By creating the consortium, and making the primes work together and bring in other technology providers, DARPA hopes to get the best software application for each operating-system function, including:

 

resource management, which includes managing sensors and weapons; information management, which receives, publishes and fuses data; battle management, which creates a common operational picture and provides integrated fire control; contingency management, which enables the system to handle failures and complete the mission or return intact; network management, which allocates bandwidth and maintains service quality over datalinks ranging from secure satellite communications to line-of-sight networks; mission planning, including dynamic re-planning and re-tasking; and human/system integration, including situation awareness.

 

DARPA believes it can reduce J-UCAS life-cycle costs by having a single integrated software suite, rather than multiple segregated operating systems, and using an evolving internet-like model for its development. "COS is an open system. It is designed to be extensible, to accommodate new functionality and to take advantage of new ways of writing software," says Francis.

 

Achievings DARPA's vision for the COS will not be easy, hence the unique requirement for an integrator/broker. "We plan to put together a consortium-like arrangement led by the two primes.
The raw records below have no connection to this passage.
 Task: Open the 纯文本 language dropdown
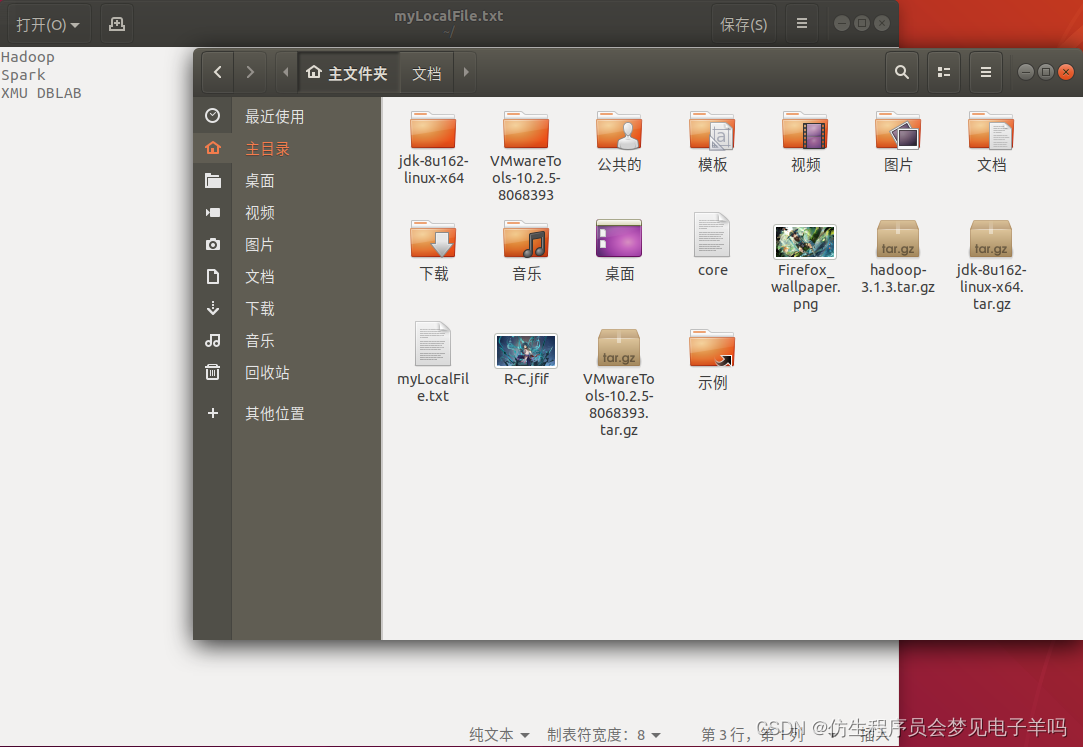point(499,735)
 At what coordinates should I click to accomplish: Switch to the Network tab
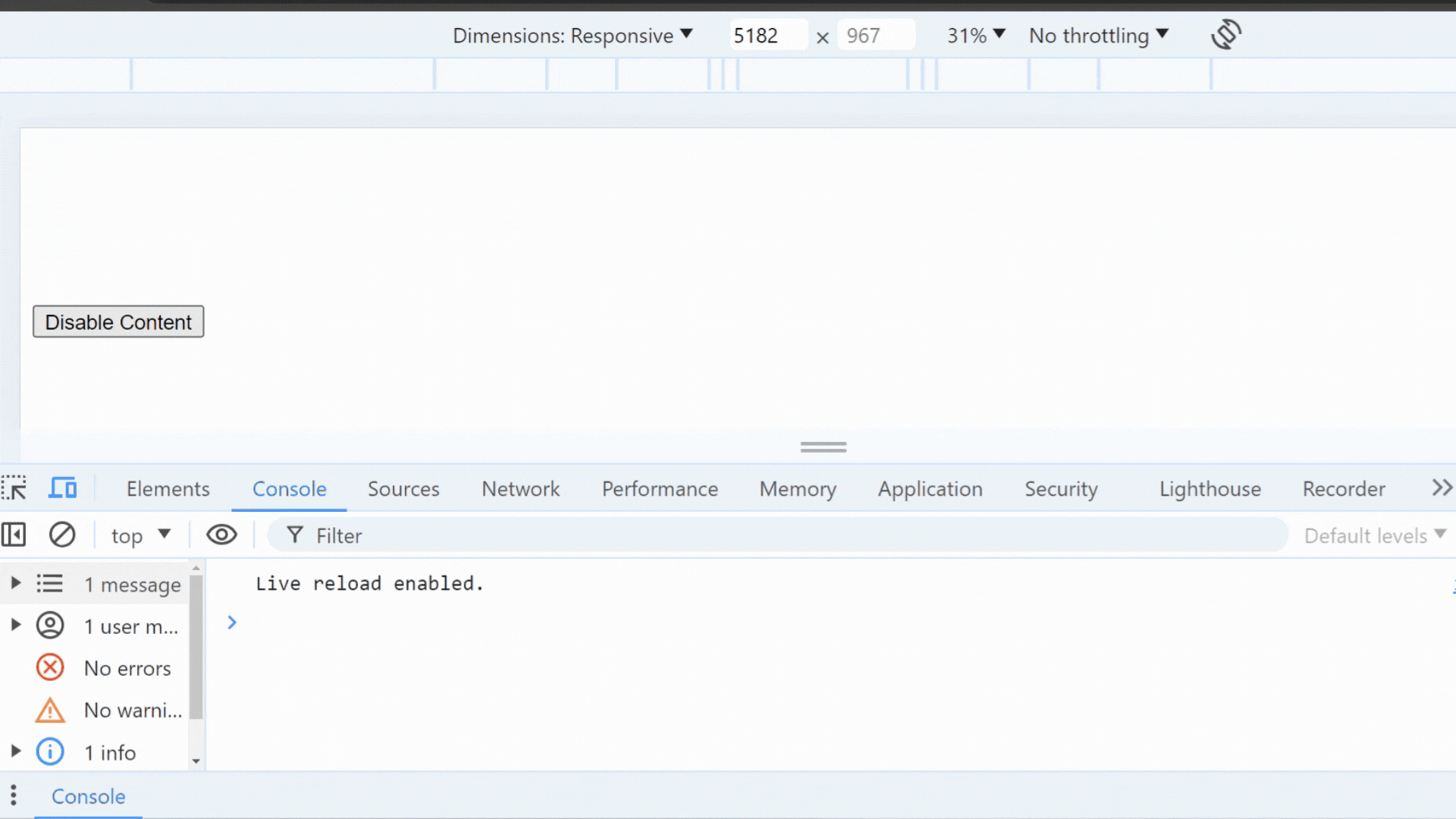pos(520,489)

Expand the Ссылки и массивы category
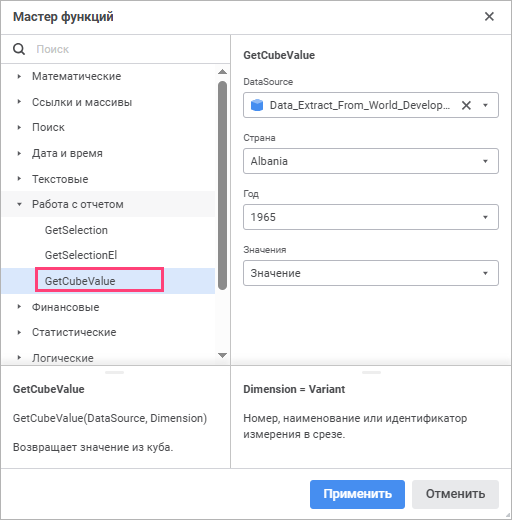19,102
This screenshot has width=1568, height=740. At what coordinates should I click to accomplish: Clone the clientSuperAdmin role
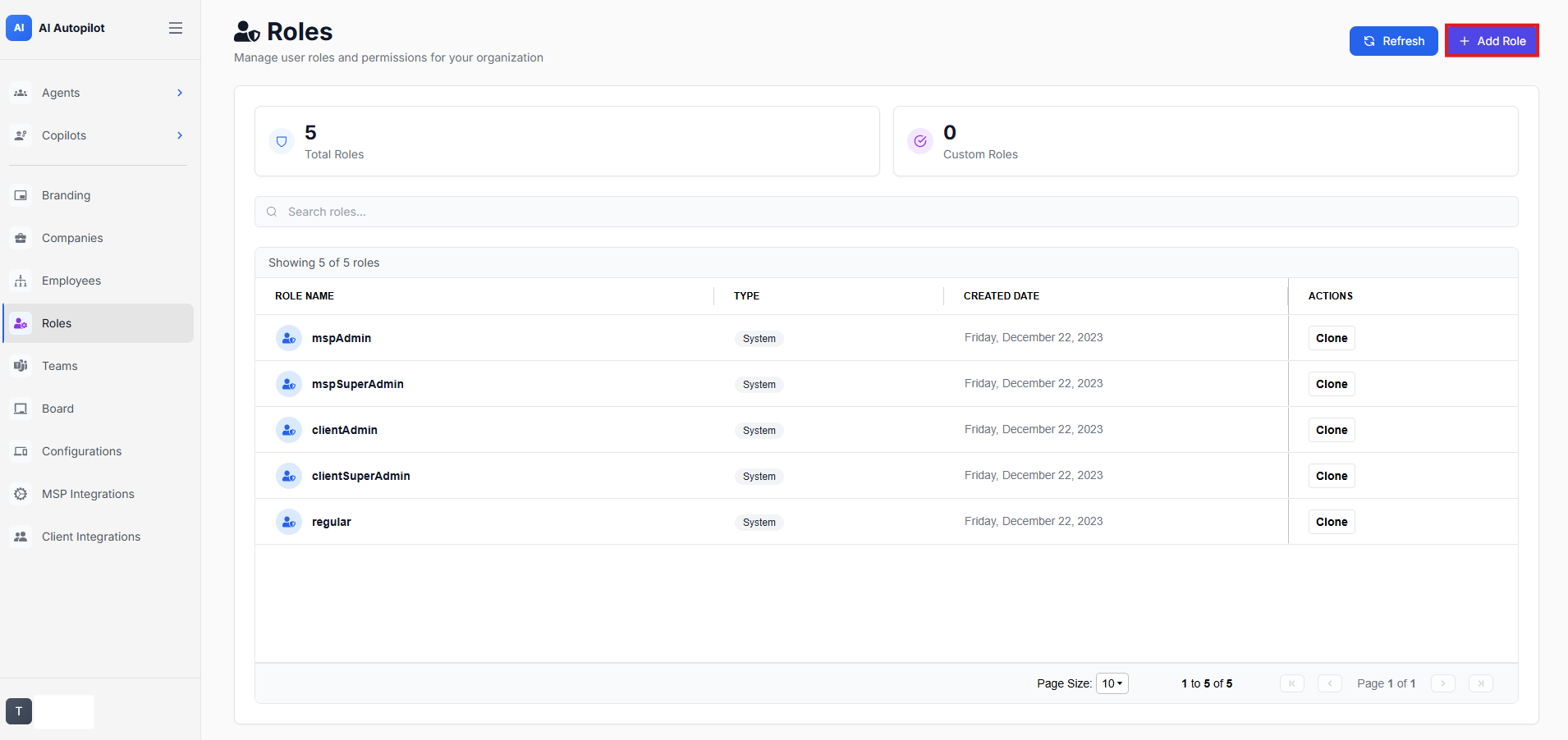click(x=1332, y=476)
The integrator/broker is a third party," says Francis. "If the two primes collaborate, the integrator/broker does the housekeeping. In the primes run into areas of disagreement, it moves into the integator role."

 

"If Boeing and Northrop Grumman can learn how to work together seamlessly, then the integrator/broker's job will be really easy - like the Maytag repairman," says Heinz. "If we can't work together, then the integrator/broker will arbitrate and rule," says Winship. There will be an incentive for the two primes to collaborate, says Francis: "The cost of not agreeing is not getting there."

 

And getting there is not guaranteed. Putting DARPA back in charge is an acknowledgement that the hurdles to successful development of the J-UCAS remain enormous. As the concept has evolved from the relatively inexpensive and "attritable" UTA to the more expensive and survivable UCAV, so have the technological and operational challenges.

 

"UCAVs are design to fly at Mach 0.8-0.9 and 35,000-40,000ft - right where everyone else wants to fly," says Francis. "That makes them a forcing function for UAVs in civil airspace - they can't fly above commercial traffic like the Global Hawk can." Launching armed unmanned vehicles on long-range missions from the continental USA also poses challenges. "This is not an aircraft system, it's an air and space system," he says. "We have to lay the cable trays in space, the conduits for command and control. We have to be comfortable operating on the other side of the world."

 

Solutions to these issues are to be introduced incrementally during the J-UCAS operational assessment phase, scheduled to run from 2007 to 2009. The capability demonstration is structured to allow a USAF development decision in 2010, but there are several "off ramps", Francis says. "If they want an aircraft to do SEAD, strike or electronic attack, we could get a decision early on, or they could wait until the end of the operational assessment."

 

The ultimate goal is a system of autonomous vehicles, carrying a mix of sensors and weapons, that can collaborate as a "virtual aircraft" in a way that delivers a predictable battlefield effect, but is unpredictable to the enemy, says Francis. "If we end up with a fast-moving Global Hawk then we will not succeed at the missions we need to do."